* _Extrait_
..........

La musique ça s’écoute, mais parfois ça se regarde aussi. Chaque semaine, La Face B vous sélectionne les clips qui ont fait vibrer ses yeux et ses oreilles. Voici la seconde partie de notre 261ème sélection des clips de la semaine.

Ok Choral – Gaiguerre
Quelques semaines après leur titre éponyme, Ok Choral revient cette semaine avec une vidéo pour Gaiguerre, second titre de leur premier EP.
Gaiguerre, une expression enfantine pour un réel assez sombre et destructeur. Sur un terrain de jeu que n’aurait pas renier Fuzati, le verbe haut et le rythme fou, Kid Bahamas & Adam Skaer osculte notre actualité pour en faire un petit missile sonore.
Un refrain commun et deux couplets séparés, les deux musiciens s’amusent et se confrontent dans un morceau entrainant riche de percussions et de cuivres qui secouent nos oreilles et font réfléchir le cerveau qui se trouvent entre elles. C’est drôle, malin, superbement écrit et essaie d’apporter un peu d’humour et de légèreté à une époque qui en manque énormément. Un règlement de compte par Ok Choral auquel on adhère à sang pour sang.
Déjà à l’origine de leur premier clip, Céline Nieszawer enfonce le clou et laisse exploser les couleurs dans le clip de Gaiguerre. Faussement naïf, toujours influencé par le surréalisme et l’esthétique pop 60’s, la vidéo nous entraine dans une gaiguerre qui semble inoffensive mais cache derrière ses images des petites pastilles de cruauté et d’étrangeté, jouant parfaitement le rôle de catalyseur visuel du morceau, à la fois déroutant et fascinant, qui instille un univers fort et qu’on a hâte de voir se développer.

..........

* _Enregistrements fournis_

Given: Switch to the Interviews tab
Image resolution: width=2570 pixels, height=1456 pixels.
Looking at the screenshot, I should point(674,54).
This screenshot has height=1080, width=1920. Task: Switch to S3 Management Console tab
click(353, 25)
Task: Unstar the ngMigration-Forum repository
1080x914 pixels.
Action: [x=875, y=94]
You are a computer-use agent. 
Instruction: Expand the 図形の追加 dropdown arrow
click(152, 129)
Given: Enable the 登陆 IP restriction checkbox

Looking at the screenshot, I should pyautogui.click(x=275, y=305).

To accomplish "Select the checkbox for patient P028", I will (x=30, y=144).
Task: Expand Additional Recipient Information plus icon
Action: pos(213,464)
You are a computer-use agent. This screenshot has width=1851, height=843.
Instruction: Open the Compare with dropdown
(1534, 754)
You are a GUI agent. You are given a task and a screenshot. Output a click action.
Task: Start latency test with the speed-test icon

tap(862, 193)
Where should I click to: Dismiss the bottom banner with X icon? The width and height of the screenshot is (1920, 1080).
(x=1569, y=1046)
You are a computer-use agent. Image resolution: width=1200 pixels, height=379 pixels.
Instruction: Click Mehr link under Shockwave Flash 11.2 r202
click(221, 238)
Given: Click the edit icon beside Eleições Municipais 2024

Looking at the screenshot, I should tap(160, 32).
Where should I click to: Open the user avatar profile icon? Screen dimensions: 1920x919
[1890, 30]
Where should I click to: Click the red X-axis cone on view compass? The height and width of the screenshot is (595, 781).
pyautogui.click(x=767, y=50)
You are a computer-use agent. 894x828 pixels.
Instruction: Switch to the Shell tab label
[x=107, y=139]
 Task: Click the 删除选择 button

..........

* _Objectif 1_
D'après l'extrait, quel numéro porte la sélection des clips de la semaine dont il présente la seconde partie ?
* _Objectif 2_
Reproduisez les enregistrements à partir de la ligne contenant « will (x=30, y=144). » jusqu'à celle contenant « tap(862, 193) » incluse, en substituant « drop-down menu » à « dropdown ».

* _Résultat 1_
Il s'agit de la 261ème sélection.

* _Résultat 2_
To accomplish "Select the checkbox for patient P028", I will (x=30, y=144).
Task: Expand Additional Recipient Information plus icon
Action: pos(213,464)
You are a computer-use agent. This screenshot has width=1851, height=843.
Instruction: Open the Compare with drop-down menu
(1534, 754)
You are a GUI agent. You are given a task and a screenshot. Output a click action.
Task: Start latency test with the speed-test icon

tap(862, 193)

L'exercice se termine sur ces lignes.